Hi Denis,
> Thanks a lot for your answer. I know it's been a while, but I'd still like
> to follow up on it since it's quite the fundamental issue.
>> Therefore, by improving the hash algorithm, the size of the ids, and the
> quality of the hashed key, we have considered ourselves to be saved enough
> for a normal usage.
> Still, with enough bad luck, documents and objects may be overwritten
> without a trace. This is not a stable implementation. And even worse, if on
> any XWiki installation hash collisions will happen in the future (or have
> already happened since 4.x), they probably won't be easily associated with
> this issue because it's nearly impossible to debug.
> While I do now understand the motivation to stick with hashes, I'm still
> not sure why a collision detection would be difficult to introduce and why
> it's even "impossible for some API". Let me briefly outline an idea:
> In XWikiHibernateStore#saveXWikiDoc on L615
> an exists check on the doc id is already performed. If now
> xwikidoc.fullName is also selected in the HQL, a comparison to
> doc.getDocumentReference() can expose an imminent collision before data is
> overwritten. At least an XWikiException should be thrown in this case. A
> similar thing could be done before saving BaseObjects on L1203
> to avoid collisions on Object IDs.
> I don't think a change like this would be difficult to implement, I could
> provide a PR of that sort. The performance penalty has to be tested for
> your systems though, since the full name isn't indexed afaik.
>> Hi Marc,
>> Here are some answers:
>> 1) MD5 was already a dependency of our oldcore and using SHA1 would have
>> added a dependency without bringing much benefit. Since we only used 64
>> bits of the MD5 anyway, I doubt using SHA1 would have provided a better
>> distribution.
>> 2) Such a collision detection is difficult to be introduced in the
>> existing code base, for some API it is even impossible. What you experience
>> with the 32-bit ids had been my motivation to the changes in 4.x and I
>> could say, based on my long XWiki experience, that even with the poor
>> 32 bit ids, very few users had been affected. Therefore, by improving the
>> hash algorithm, the size of the ids, and the quality of the hashed key, we
>> have considered ourselves to be saved enough for a normal usage.

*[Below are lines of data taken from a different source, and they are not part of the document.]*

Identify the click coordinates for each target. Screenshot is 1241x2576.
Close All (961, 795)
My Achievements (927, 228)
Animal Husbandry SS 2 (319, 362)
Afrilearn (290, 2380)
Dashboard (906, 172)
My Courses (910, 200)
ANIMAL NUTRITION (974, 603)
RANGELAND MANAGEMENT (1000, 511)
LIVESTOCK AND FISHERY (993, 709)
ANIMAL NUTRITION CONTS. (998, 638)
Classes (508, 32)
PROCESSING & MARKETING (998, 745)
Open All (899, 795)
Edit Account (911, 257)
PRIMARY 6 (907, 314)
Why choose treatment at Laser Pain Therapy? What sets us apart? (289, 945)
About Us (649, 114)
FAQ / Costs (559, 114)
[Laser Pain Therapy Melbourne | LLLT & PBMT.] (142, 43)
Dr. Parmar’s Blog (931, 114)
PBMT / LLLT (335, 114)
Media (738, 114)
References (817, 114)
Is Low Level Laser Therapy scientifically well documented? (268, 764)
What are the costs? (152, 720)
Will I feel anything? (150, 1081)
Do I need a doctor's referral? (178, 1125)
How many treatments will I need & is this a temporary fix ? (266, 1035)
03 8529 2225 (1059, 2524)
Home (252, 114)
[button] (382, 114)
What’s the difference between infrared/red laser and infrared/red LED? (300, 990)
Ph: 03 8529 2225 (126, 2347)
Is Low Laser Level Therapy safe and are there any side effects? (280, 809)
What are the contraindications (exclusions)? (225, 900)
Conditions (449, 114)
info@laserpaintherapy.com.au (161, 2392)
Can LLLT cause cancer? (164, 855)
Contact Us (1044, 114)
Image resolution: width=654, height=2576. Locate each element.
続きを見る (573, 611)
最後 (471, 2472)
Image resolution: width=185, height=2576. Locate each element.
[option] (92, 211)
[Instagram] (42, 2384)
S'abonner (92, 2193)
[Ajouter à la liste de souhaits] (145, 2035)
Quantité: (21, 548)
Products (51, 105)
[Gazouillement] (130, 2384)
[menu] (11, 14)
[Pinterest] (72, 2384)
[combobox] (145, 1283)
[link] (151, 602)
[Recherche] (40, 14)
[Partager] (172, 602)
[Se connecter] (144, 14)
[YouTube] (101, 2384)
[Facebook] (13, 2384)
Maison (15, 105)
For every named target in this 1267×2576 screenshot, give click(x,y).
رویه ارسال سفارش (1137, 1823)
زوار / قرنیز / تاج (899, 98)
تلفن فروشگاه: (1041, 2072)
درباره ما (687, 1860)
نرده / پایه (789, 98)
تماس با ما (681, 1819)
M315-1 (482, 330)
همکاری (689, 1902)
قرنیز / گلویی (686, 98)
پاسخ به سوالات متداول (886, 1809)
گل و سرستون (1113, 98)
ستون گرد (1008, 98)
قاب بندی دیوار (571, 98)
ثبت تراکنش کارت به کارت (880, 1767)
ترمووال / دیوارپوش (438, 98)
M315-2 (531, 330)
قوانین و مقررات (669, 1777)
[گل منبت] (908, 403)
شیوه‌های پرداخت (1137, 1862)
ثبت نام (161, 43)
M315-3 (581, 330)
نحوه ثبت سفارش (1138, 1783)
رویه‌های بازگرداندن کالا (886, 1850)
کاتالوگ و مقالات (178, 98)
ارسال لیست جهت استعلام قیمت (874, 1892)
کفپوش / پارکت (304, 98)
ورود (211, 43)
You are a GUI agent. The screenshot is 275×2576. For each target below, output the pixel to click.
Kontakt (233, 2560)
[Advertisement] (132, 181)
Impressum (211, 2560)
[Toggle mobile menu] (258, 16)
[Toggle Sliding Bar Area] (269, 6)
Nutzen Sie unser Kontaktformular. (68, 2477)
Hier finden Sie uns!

>> 3) That’s the worst point. I cannot answer about the first decision, I
>> wasn’t yet involve, but regarding the changes introduced in 4.0,  a change
>> had been considered. The ids are only there to satisfy Hibernate and its
>> loading mechanism. If we had used a counter, we had to manage a conversion
>> table between ids and entity references with all the additional complexity
>> (consistency issues, caching, ...). This is so because we use entity
>> reference to point directly to document (or even objects) everywhere in
>> XWiki. This would have been a huge work to introduce that behaviour and at
>> the same time keeping all the existing API unchanged. It would probably
>> have introduced a performance penalty as well. This is why we resigned and
>> go for an improved hash solution. IMO, if we had to make such a change, we
>> are even better rewriting the storage service completely, and even stop
>> using Hibernate, which, to be honest, does not bring much benefit to
>> XWiki with its ORM aspects.
>> But if you really want the complete answers, you can look at those threads:
>> > Dear XWiki devs
>> >
>> > We are using the XWiki platform for our applications but sadly are still
>> > stuck with 2.7.2. Lately we ran into issues on a large database and
>> noticed
>> > "disappearing" BaseObjects. We were able to link it to XWIKI-6990
>> > <>, where hibernate IDs collided
>> > (hash collisions) and overwrote other objects without any trace - neither
>> > visible in the history nor in a log file.
>> >
>> > We analysed your implemented solution from 4.0+ in XWikiDocument
>> > and BaseElement
>> > and
>> > noticed that you changed the 32bit String#hashCode to 64bit MD5, which
>> > makes a collision less likely. I have a few questions regarding your
>> > solution:
>> >
>> > 1) Is there any specific reason why you have chosen MD5 over SHA-1 or 2?
>> >
>> > 2) Collisions are still possible and would be extremely hard to notice
>> > since they are completely silent. Have you considered to implement a
>> > collision detection to at least log occurring collisions - or even better
>> > reserve 1-2bits of the 64bit to be used as collision counter in the case
>> of
>> > it happening?
>> >
>> > 3) To question the concept of generating a hash for an ID in general:
>> > Wouldn't a database defined "auto increment" be a much more robust
>> solution
>> > for the hibernate IDs? A collision would be impossible and
>> > clustering/scalability is still possible with e.g. the InnoDB
>> “interleaved”
>> > autoincrement lock mode. Why have you chosen a hash based solution in the
>> > first place?
>> >
>> > I'm sorry if these questions were already answered in the dev mailing
>> list
>> > or on issues, please link me to them since I couldn't find any concrete
>> > answers.
>> >
>> > Thanks for your time and regards
>> >
>> > Marc Sladek
>> > synventis gmbh